### Data:

((

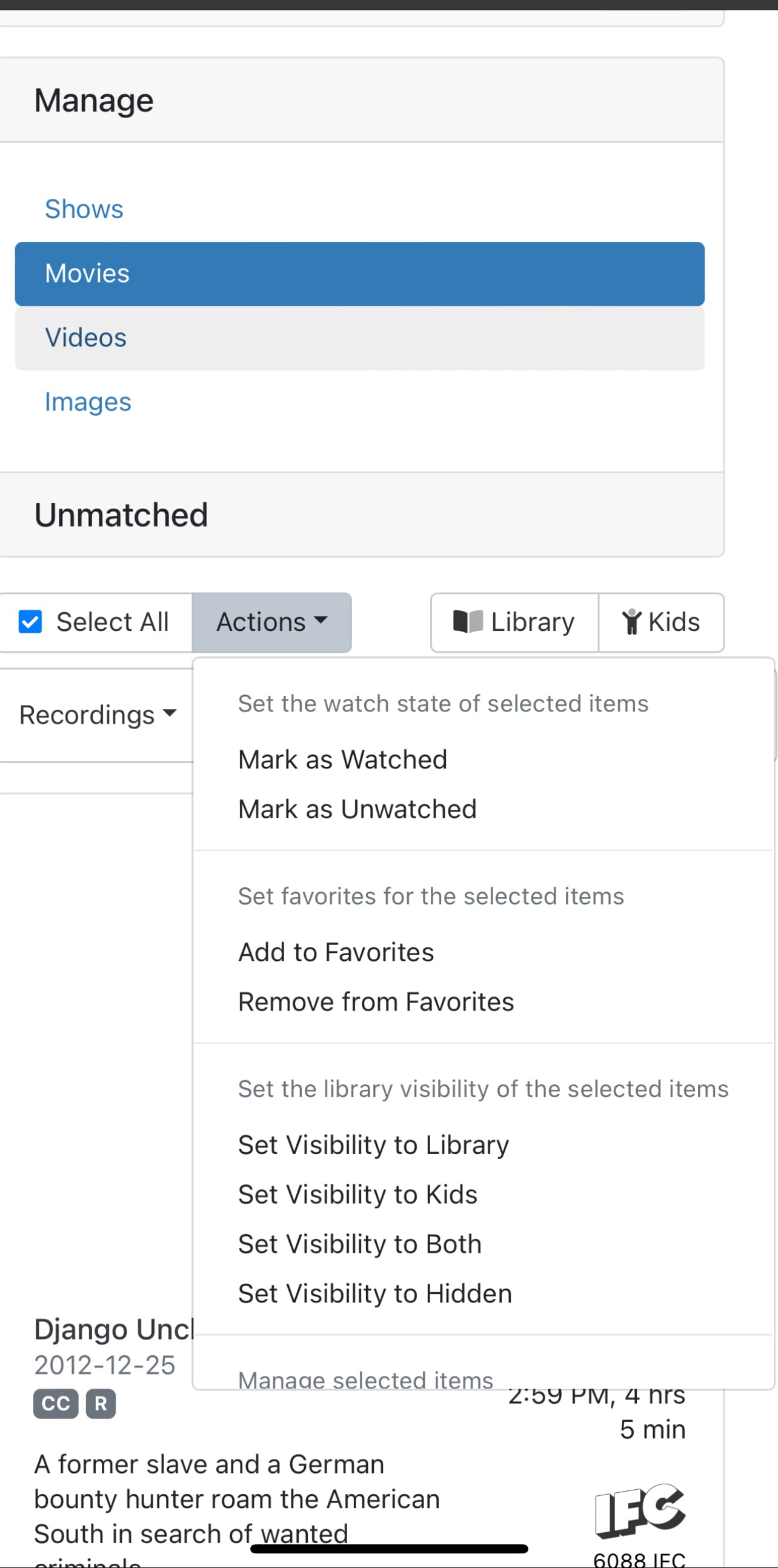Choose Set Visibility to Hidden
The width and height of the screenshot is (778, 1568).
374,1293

))
((

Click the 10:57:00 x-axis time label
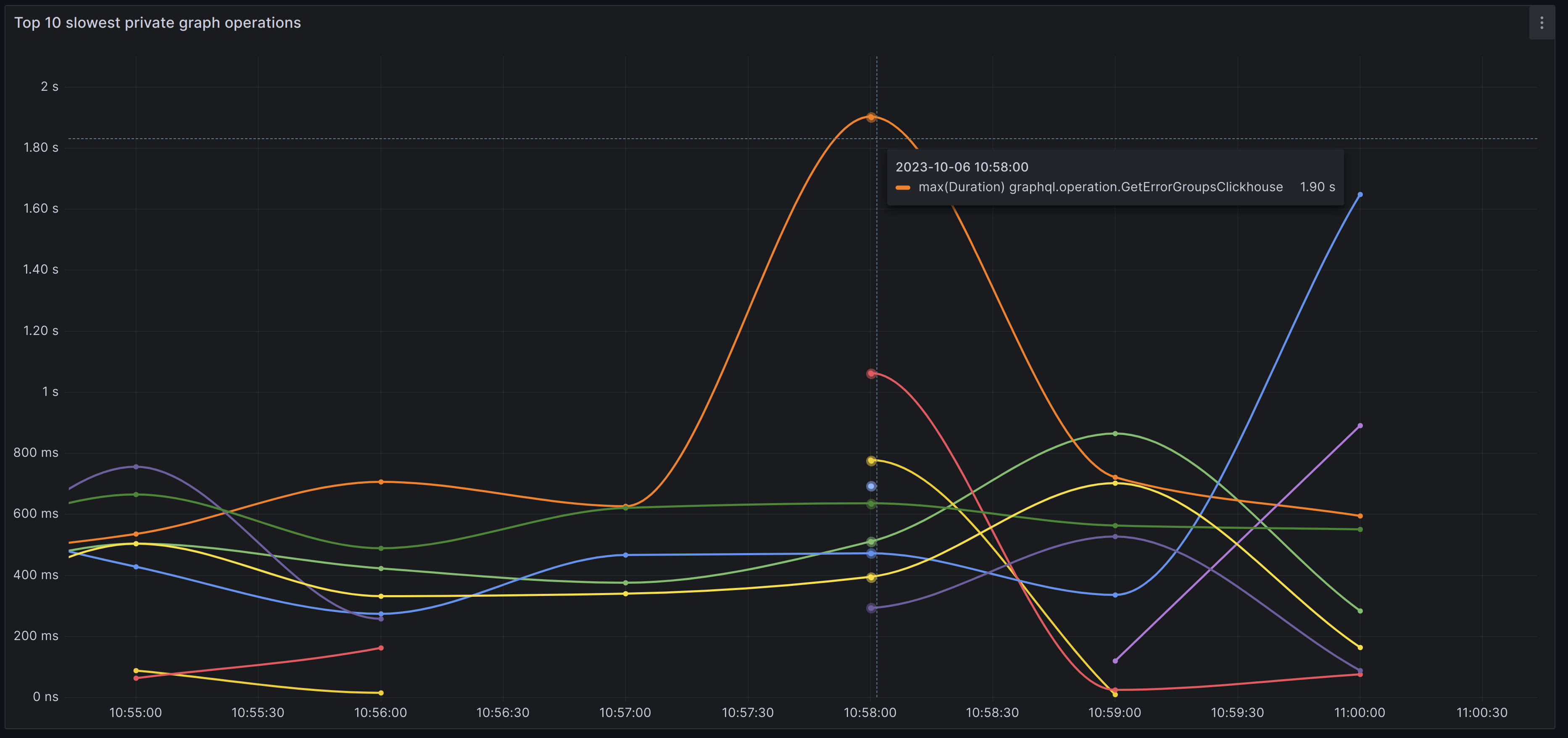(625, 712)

))

### Exercise prompt:
From the records above, pull out each line that contains the string "height" and list those lines unchanged.

### Completed task:
The width and height of the screenshot is (778, 1568).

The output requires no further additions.